Study suggests some breast cancers may naturally regress
A Norwegian study has raised the possibility that some breast cancers detected by routine screening may have regressed of their own accord if they had not been discovered and treated.
Research published in the Archives of Internal Medicine looked at rates of breast cancer among 119,472 women between the ages of 50 and 64, all of whom were screened three times between 1996 and 2001.
When compared with breast cancer rates in 1992 - when routine breast screening was not available - researchers from the Norwegian Institute of Public Health found that rates of the disease increased significantly following the introduction of routine mammography.
The study authors noted that, if all of these newly detected cancers had developed and been diagnosed over time, there would soon have been a fall in incidence among older women.
However, breast cancer rates among regularly screened women remained higher, suggesting that a small minority of cancers would have spontaneously regressed without treatment.
For every 100,000 screened women there were 1,909 who developed breast cancer during the six-year period, compared with just 1,564 for every 100,000 women in the control group.
The study authors noted that the 'cumulative' incidence of breast cancer remained 22 per cent higher in the screened group, with screened women more likely to have breast cancer at every age.

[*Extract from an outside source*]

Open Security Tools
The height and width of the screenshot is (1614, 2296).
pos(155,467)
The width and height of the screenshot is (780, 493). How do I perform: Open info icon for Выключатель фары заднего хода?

"Because the cumulative incidence among controls never reached that of the screened group, it appears that some breast cancers detected by repeated mammographic screening would not persist to be detectable by a single mammogram at the end of six years," the researchers wrote.
"This raises the possibility that the natural course of some screen-detected invasive breast cancers is to spontaneously regress."
The scientists conceded that many experts are sceptical about the idea of spontaneous regression, but insisted that the idea merits "careful" consideration, particularly as 32 cases of spontaneous regression of invasive breast cancer were reported in a recent literature review.
"This is a relatively small number given such a common disease. However, as some observers have pointed out, the fact that documented observations are rare does not mean that regression rarely occurs."
Dr Kat Arney, science information officer at Cancer Research UK, said "This work tells us that there is much we still don't understand about the development and progression of breast cancer.
"It also highlights the importance of scientific research for the development of effective breast screening programmes."